France's law forbids women to hide their faces in public Authorities arrested 61 people, including 19 women, for attempting to hold an outlawed Paris protest against
France’s pending ban on face-covering veils.
Fifty-nine people were detained while trying to demonstrate at Place de la Nation in eastern Paris, as were two others while traveling there from Britain and Belgium, said Nicolas Lerner, chief of staff for the Paris police chief.
The arrests come amid in a rising, if small, groundswell of controversy over Monday’s start of an official ban of garments that hide the face, which includes Muslim veils such as the slit-eyed niqab and the full face-covering burqa. Women who disobey the law risk a fine, special classes and a police record.
Most of the would-be protesters were released after being taken to police stations, though six remained in custody — mostly on suspicion of being in France illegally, Lerner said.
The two would be protesters who had tried to arrive from Britain and Belgium were known to French authorities. Police were under existing orders to stop and expel them, if they tried to reach France, Lerner said.

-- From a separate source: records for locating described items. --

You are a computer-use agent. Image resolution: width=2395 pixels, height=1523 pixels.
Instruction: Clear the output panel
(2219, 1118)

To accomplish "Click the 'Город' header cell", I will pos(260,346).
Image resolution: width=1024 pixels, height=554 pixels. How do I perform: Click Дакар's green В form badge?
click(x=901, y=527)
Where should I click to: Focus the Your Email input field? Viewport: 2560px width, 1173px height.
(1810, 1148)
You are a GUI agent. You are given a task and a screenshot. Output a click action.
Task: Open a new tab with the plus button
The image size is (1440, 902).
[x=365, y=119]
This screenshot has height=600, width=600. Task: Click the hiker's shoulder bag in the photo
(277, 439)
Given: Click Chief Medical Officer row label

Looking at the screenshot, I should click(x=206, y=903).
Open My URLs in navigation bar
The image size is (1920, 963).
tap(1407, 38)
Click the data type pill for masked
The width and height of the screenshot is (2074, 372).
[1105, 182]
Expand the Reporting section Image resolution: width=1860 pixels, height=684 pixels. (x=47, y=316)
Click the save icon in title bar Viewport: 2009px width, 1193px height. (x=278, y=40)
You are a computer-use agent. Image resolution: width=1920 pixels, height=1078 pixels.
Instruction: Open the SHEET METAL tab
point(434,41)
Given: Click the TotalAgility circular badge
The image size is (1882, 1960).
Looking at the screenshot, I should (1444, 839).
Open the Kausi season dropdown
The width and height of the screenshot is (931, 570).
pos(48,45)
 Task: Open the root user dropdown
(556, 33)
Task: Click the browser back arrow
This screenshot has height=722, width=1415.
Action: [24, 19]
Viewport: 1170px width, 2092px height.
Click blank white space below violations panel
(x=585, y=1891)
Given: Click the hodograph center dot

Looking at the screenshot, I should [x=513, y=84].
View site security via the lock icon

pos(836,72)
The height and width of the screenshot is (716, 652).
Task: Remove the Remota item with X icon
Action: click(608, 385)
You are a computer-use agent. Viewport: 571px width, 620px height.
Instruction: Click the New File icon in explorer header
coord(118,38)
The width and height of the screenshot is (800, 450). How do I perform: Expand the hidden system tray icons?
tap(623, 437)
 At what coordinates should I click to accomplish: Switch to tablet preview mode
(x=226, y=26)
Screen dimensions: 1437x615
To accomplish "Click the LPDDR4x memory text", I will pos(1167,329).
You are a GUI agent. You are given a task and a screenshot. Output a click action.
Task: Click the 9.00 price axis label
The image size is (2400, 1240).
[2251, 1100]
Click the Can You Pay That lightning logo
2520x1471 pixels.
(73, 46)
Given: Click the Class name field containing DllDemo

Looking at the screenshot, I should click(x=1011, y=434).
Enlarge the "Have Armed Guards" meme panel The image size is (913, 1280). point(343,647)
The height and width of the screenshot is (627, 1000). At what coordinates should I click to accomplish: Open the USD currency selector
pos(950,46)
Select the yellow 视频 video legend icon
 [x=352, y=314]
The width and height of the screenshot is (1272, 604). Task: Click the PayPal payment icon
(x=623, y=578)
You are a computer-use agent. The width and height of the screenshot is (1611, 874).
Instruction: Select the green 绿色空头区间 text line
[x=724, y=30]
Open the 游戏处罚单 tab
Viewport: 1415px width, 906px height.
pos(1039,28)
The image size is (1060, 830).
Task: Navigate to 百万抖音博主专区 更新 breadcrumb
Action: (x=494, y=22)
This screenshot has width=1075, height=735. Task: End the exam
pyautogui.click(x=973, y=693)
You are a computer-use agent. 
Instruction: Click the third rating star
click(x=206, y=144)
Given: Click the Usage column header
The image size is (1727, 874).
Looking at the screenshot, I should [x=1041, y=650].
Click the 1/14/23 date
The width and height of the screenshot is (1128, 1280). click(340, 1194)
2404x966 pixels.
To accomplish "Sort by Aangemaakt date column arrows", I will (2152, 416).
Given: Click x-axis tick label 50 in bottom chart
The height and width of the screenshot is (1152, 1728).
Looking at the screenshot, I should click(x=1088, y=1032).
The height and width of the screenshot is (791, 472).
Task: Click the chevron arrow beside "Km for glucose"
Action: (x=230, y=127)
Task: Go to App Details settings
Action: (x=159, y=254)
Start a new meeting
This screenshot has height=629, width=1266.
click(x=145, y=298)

Secular France has been in the throes of a debate about the role of religion in its society. Many Muslims have felt stigmatized by a 2004 law that banned Islamic headscarves in classrooms and during the intense debate that preceded the adoption of the face-veil ban last year.
The measure forbids women to hide their faces in public places, even in the streets. Violators could face a fine of €150 ($215) or a citizenship course — or both. Anyone found forcing a woman to cover her face risks a year in prison and a €30,000 fine ($43,000), and possibly twice that if the veiled person is a minor.
Authorities estimate at most 2,000 women in France wear the outlawed veils. France’s Muslims number at least 5 million, the largest such population in western Europe.